Task requirements: Since the copy must match the original, write out each record word for word, skipping only the pictures.

Material to process:
════

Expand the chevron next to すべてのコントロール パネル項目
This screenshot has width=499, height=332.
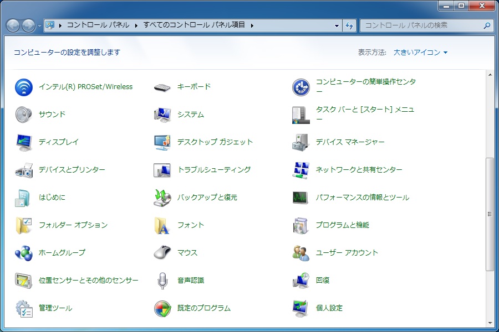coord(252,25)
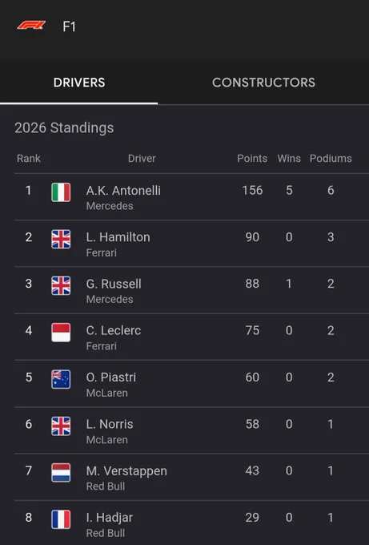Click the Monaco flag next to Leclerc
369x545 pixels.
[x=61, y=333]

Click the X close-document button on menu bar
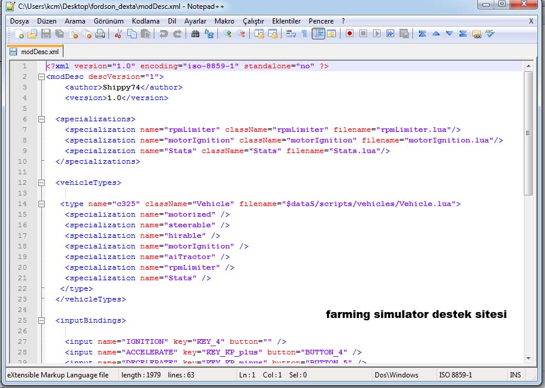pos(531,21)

════

The answer:
Expand the chevron next to すべてのコントロール パネル項目
This screenshot has width=499, height=332.
coord(252,25)
Click the Monaco flag next to Leclerc
369x545 pixels.
[x=61, y=333]

Click the X close-document button on menu bar
pos(531,21)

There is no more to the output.